Greetings from Africa (Tanzania)
|Concrete brick Walls complete|
I arrived at the Gongali school site to see wonderful construction progress, despite building during the rainy season. The concrete floor slab, concrete brick walls and concrete lintel frame are complete, and trusses are ready to be installed. Head teacher Mark Mollel and his teacher wife Sarah are so excited to see the final classrooms under construction, and just in time too. The Standard 4 class graduates this year and will need the new building by January 2015.
Mark informed of 2 new teachers for the school for the start of next year, making a total of 6 teachers working here. After being greeted with singing by one of his classes, I passed on the funds to Mark, $376.00, provided by our “junior fundraising partner” in Canada, Vicky Wang and her Accessible Education Association in Vancouver, to buy course books. There’ll be a photo later.
|Concrete brick Walls complete|
Mark was happy to hear that the kids of our other Canadian partner, Glenwood Elementary in Maple Ridge, BC, were very excited to receive the 5-line artwork from the Tanzanian children, and will be auctioning off the artwork as a fundraiser.He also agreed to provide another round of pen-pal letters from the pupils here for me to take back to their Canadian counterparts.

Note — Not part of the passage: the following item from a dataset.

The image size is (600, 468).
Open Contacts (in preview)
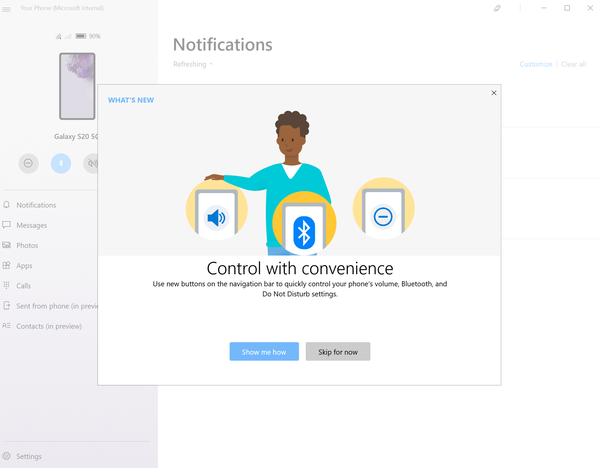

Regarding our next school project to be funded by a major Canadian donor, Mathew and I continue to discuss the location for it. There are 3 possibilities; a primary school for the village of Mae near Moshi, one for the village of Qameyu, south of Umbulu, and the desperately needed new high school for the Gongali village area. Hopefully, in the next few weeks before I leave we will have completed our research and visits/discussions with the local officials and will be closer to making a decision.
Of the 4 schools we are building, there is no question that this Gongali school is our sentimental favourite. These final classrooms will be built, the Kitchen/Dining Hall is in use, the teacher residences are filled up, their gardens are producing pumpkin, potatoes and peas while good rains are allowing crops of maize and sunflower to flourish. Sarah proudly rhymed off a list of trees being planted all around the site; papaya, lemon, guagava, acacia, ficus benjamina, and gravellea.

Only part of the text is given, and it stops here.